China recently sent back photos from the moon after the first soft landing on its surface in nearly forty years. The success of China's Chang'e 3 moon mission landing has been lauded by the establishment in China, and must be seen as a huge technological achievement, becoming the third nation in history to land a vessel on the surface of the moon. But it is the symbolic intent behind this act, and the historical context of what a moon landing represents, which should be considered the significant aspect of this event.
The space race between the United States and the Soviet Union was symptomatic of the bitter and almost deadly rivalry that occurred between the two nations during the so-called Cold War. At this time, any possible source of propaganda that could be seized upon was chased relentlessly as the two nations sought to assert in the public mind the notion of their own primacy.
Though it could certainly be argued that some good comes of space programmes, it is the propaganda element which is of most interest to China as they pursue this programme. This is a message to the rest of the world that the East Asian nation is a coming superpower in technology terms; after all, the only two nations to previously achieve this were the archetypal superpowers.
Many have, quite rightly, asserted that the 21st century will be the century of China, and it is certainly hard to conceive a major nation which hasn't sought political and economic hegemony when presented with the opportunity to do so. And the raw data indicates that there is an extremely fertile climate for China to become the world's definitive superpower.

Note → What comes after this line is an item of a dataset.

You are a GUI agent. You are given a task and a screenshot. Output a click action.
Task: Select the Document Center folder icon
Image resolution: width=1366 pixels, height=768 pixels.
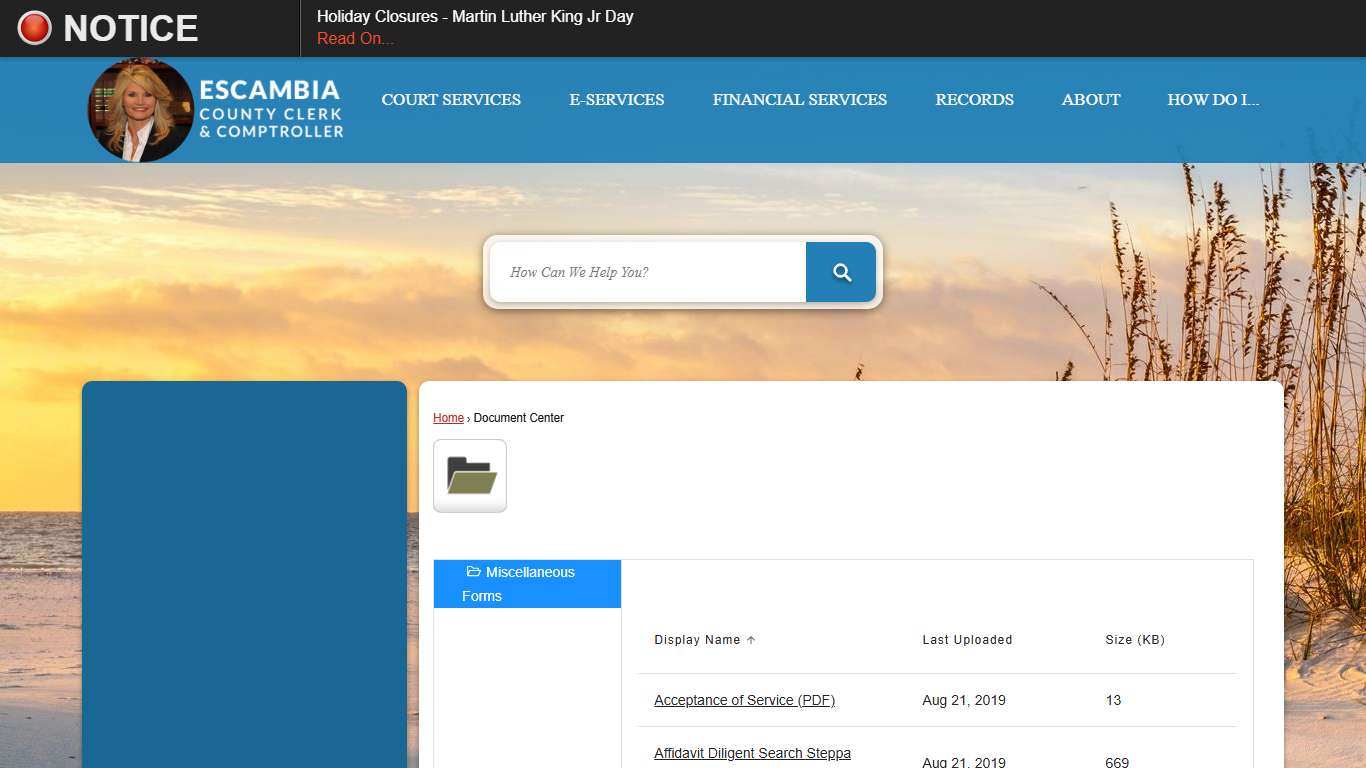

On 16th June, 2009, in Yekaterinburg, Russia the leaders of Brazil, Russia, India and China met for a conference that is now referred to as the BRIC summit. The acronym BRIC was first used in a Goldman Sachs thesis projecting that the economic potential of the nations which comprise the BRIC gathering - Brazil, Russia, India, China and later South Africa - is such that they will be ranked as four of the five most dominant economies in the world by the year 2050. The report infamously predicted that China would be the world's biggest economy by 2040, which now seems an incredibly conservative estimate, with a date sometime this decade far more likely.
While the world's previously most powerful nation, the Unites States, is now the biggest debtor nation in history, China was until recently the world's biggest creditor (having recently been overtaken by Germany). China holds huge amounts of American treasury bonds, and potentially holds a significant sword of Damocles over the country which previously considered itself an unchallengeable superpower. Meanwhile, China has been buying up infrastructure all over the nations which are part of the beleaguered European Union experiment.
China is a massive nation of 1 billion people, and soon to be the biggest English speaking nation in the world. In decades to come we may come to look back on the Chinese moon landing as the moment when the old Anglo-American / EU-NATO world order which has dominated the 20th century begun to be ushered to one side.